The partition wall 9 divides the introduction flow path 51 and the intermediate suction flow path 62 in the direction of the axis O, thereby matching the flow directions of the fluids G1 and G2 flowing into the two flow paths. The radially inner end 9c of the partition wall 9 is radially inner than the radially outer end 54d of the rectifying blade, and is radially outward of the boundary F between the introduction flow path 51 and the curved flow path 52. positioned.
In this case, as shown in FIG. 3, the radially inner end 9c of the partition wall 9 is preferably located at a position where the trailing edge 54b of the rectifying vane 54 starts along the radial direction. It has become. Here, the “position starting from the radial direction” is a point on the outermost radial direction among positions where the center line M in the blade length of the wing body is parallel to a line extending radially from the center of the axis O. The position corresponding to.

  The guide blade 63 has a plurality of blades (thin blades) 63a, and is provided in the intermediate suction flow path 62, whereby the fluid G (second fluid: G2) sucked from the second external fluid suction port 61 is provided. ) Is rectified so as to have a radially inward flow. Each blade 63a is formed such that a trailing edge 63b in the flow direction extends along the radial direction toward the radially inner end 63c. In the present embodiment, the position in the radial direction of the end portion 63 c of the guide vane 63 is located at the same position as the position in the radial direction of the end portion 54 c of the rectifying blade 54.

  As described above, the centrifugal rotating machine 1 according to the present embodiment includes the second external fluid suction port 61 in addition to the first external fluid suction port 7 provided in the first stage diaphragm 41. The fluid G introduced from one external fluid suction port 7 or the first fluid G1 compressed by the impeller 3 after being introduced from the first external fluid suction port 7 of the first stage diaphragm 41 and the second external fluid suction port 61 And the second fluid G2 having a different flow direction from the first fluid G1 merges.

  Here, an introduction channel 51 that guides the first fluid G1 from the radially outer side to the radially inner side, and an intermediate that guides the second fluid G2 from the radially outer side (second external fluid suction port) to the radially inner side. The suction channel 62 is partitioned by the partition wall 9. Furthermore, the radially inner end 9 c of the partition wall 9 is radially inner than the radially outer end 54 d of the rectifying blade 54, and has a diameter larger than the boundary F between the introduction flow path 51 and the curved flow path 52. The intermediate suction type diaphragm OG is configured to be located on the outer side in the direction.

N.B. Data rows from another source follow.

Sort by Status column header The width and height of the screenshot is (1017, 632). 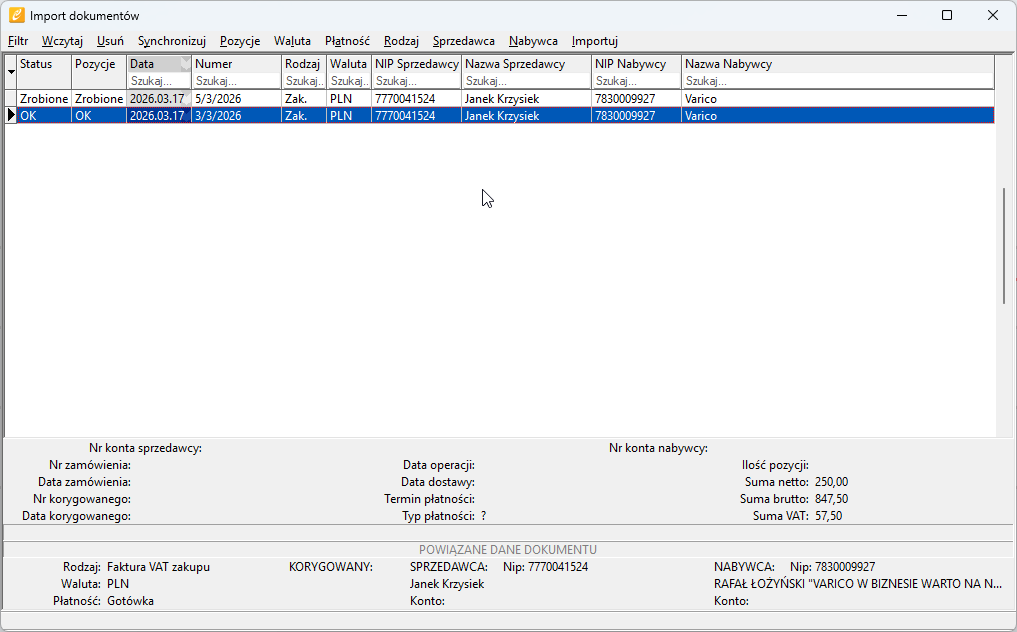tap(43, 64)
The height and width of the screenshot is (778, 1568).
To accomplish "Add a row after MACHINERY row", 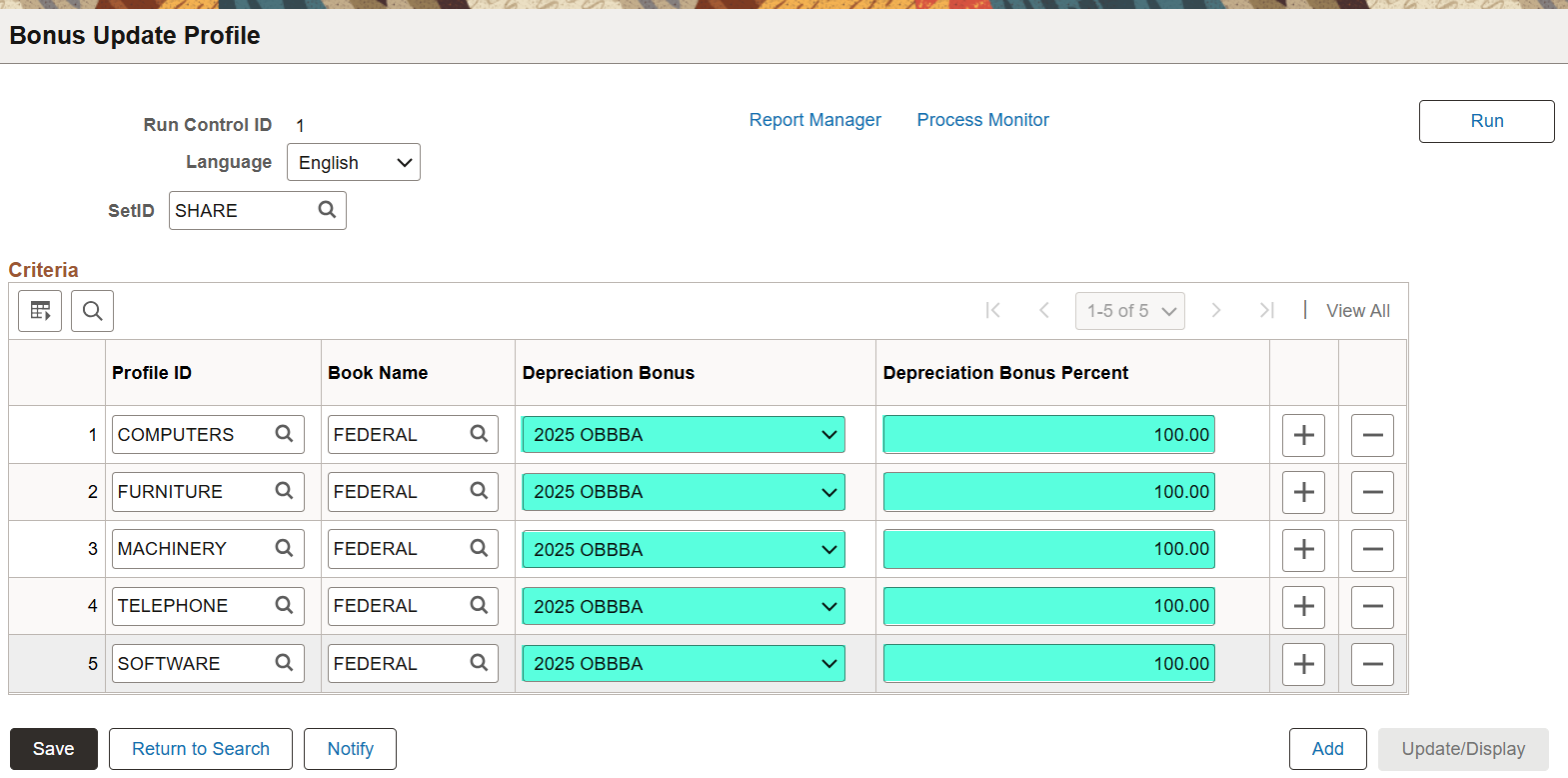I will [1303, 549].
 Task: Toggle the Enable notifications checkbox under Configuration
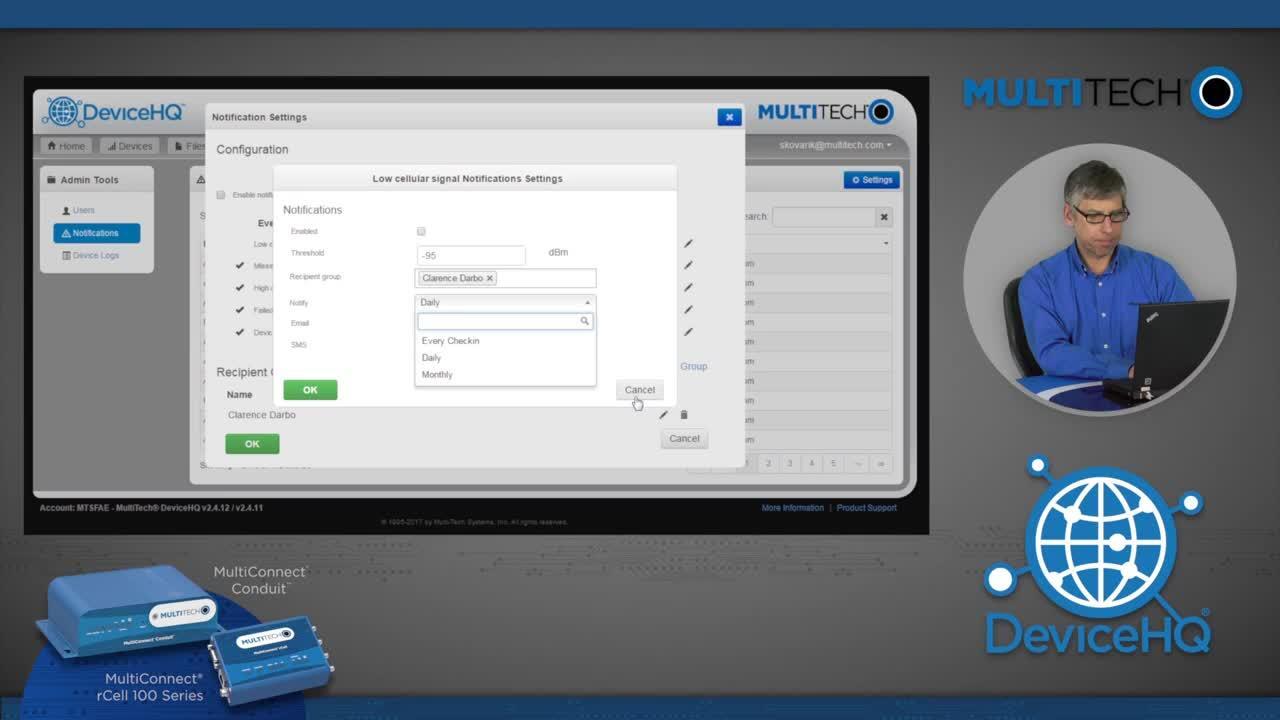[221, 195]
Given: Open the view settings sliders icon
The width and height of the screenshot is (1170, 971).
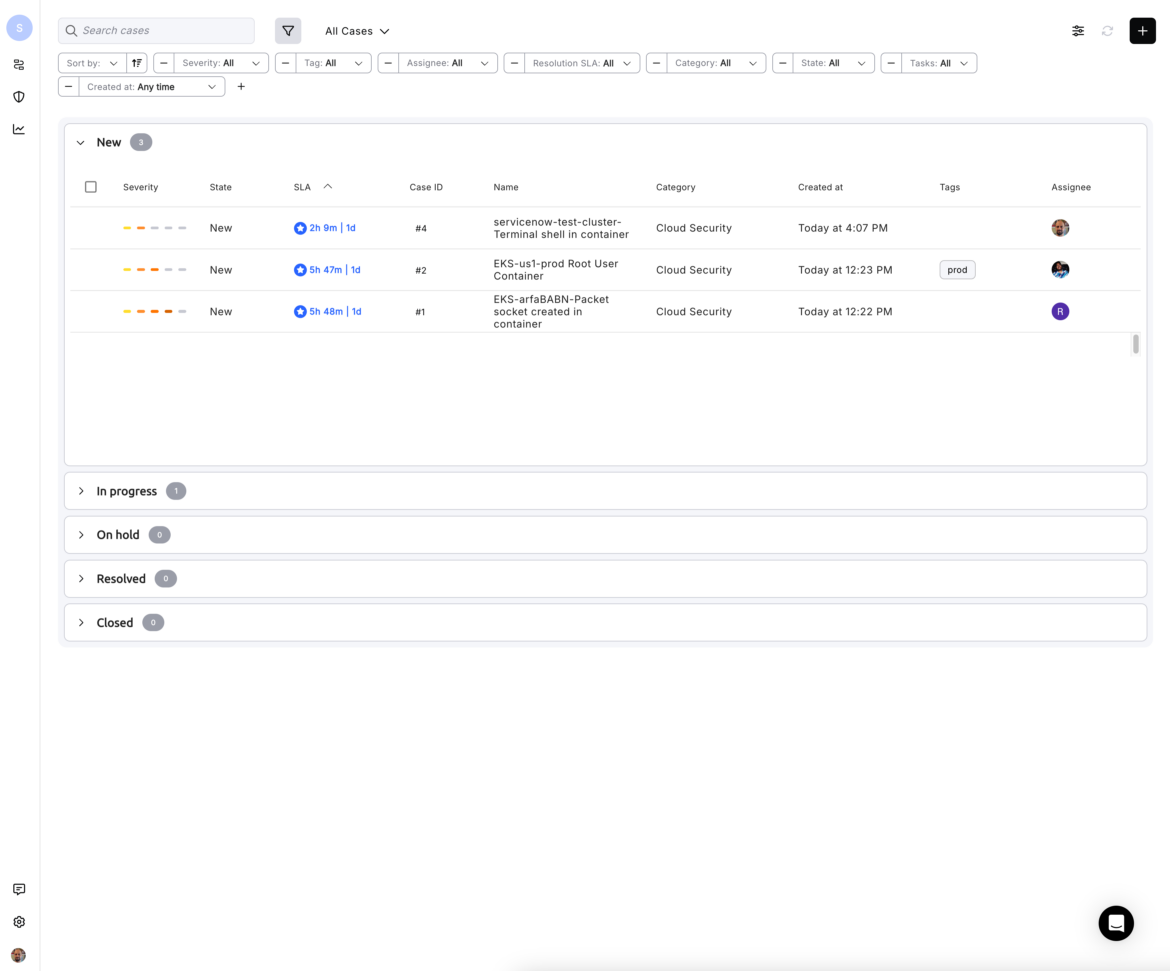Looking at the screenshot, I should [x=1077, y=31].
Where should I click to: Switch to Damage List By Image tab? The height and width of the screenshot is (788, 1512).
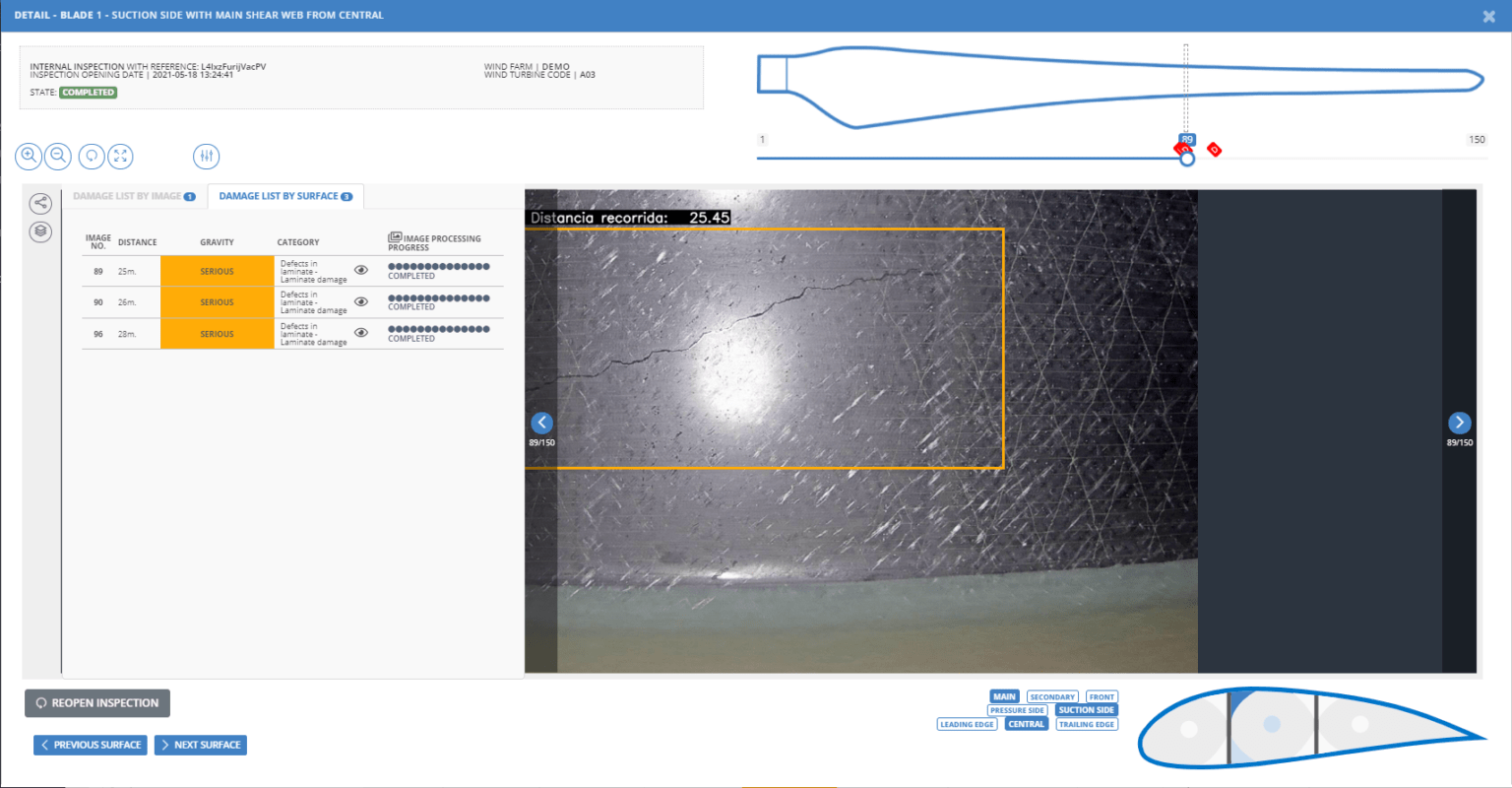pyautogui.click(x=133, y=196)
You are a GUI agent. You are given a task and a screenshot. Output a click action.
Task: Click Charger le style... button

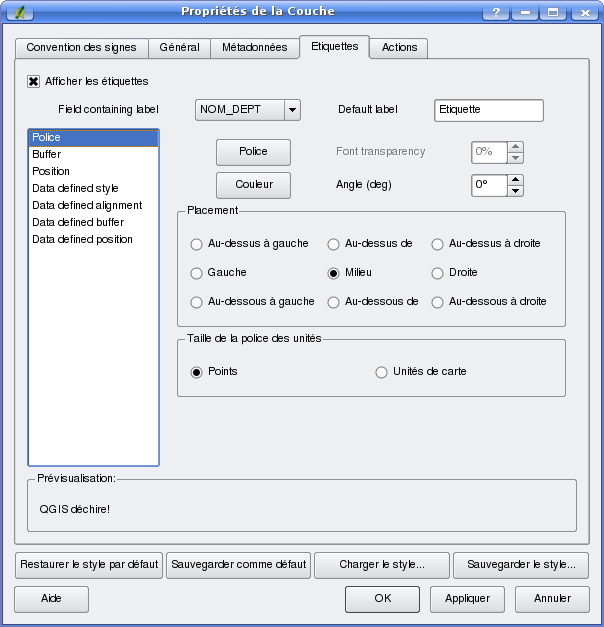(x=381, y=565)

For this reason, two fluids G1 and G2 having different flow directions can be merged after matching the flow directions.

  The two fluids G <b> 1 and G <b> 2 merge at the upstream side of the curved flow path 52, which is a position where the fluid starts to change from the radially inner flow to the one flow in the axis O direction. For this reason, the flow velocity difference between the flow along the partition in the first fluid G1 flowing through the introduction flow channel 51 and the flow along the partition in the second fluid G2 flowing through the intermediate suction flow channel are less likely to occur.

  Therefore, it is possible to suppress the pressure loss due to the joining of the two fluids G1 and G2 and the pressure loss due to the shearing force due to the speed difference when the flow directions are different.

  Furthermore, in the centrifugal rotating machine 1 according to the present embodiment, the radially inner end 9c of the partition wall 9 is radially inner than the radially outer end 54d of the rectifying blade 54, and the introduction flow channel 51 and the curved flow channel 52. The end 9c in the radial direction from the boundary F and the inner edge 9c is located at a position where the trailing edge 54b of the rectifying vane 54 starts along the radial direction, so that the flow direction of the first fluid G1 is After being rectified as a flow in the radial direction, it immediately merges with the second fluid G2.

  Therefore, not only is the flow direction of the first fluid G1 rectified as a radial flow, but also pressure loss due to the merging of the first fluid G1 and the second fluid G2 can be minimized.

  Further, in the centrifugal rotating machine 1 of the present embodiment, the blades 54a constituting the inlet guide vane I and the blades 54a constituting the return vane R are provided in the same number and in the same phase. For this reason, by passing through the inlet guide vane I, the fluid G1 having a difference in the flow rate radially inward at each position on the concentric circumference with the axis O as the center flows into the rear diaphragms 42, 43, 44, When passing through the return vane R included in 45, it is possible to minimize the components having different flow velocities inward in the radial direction from joining in the return vane R.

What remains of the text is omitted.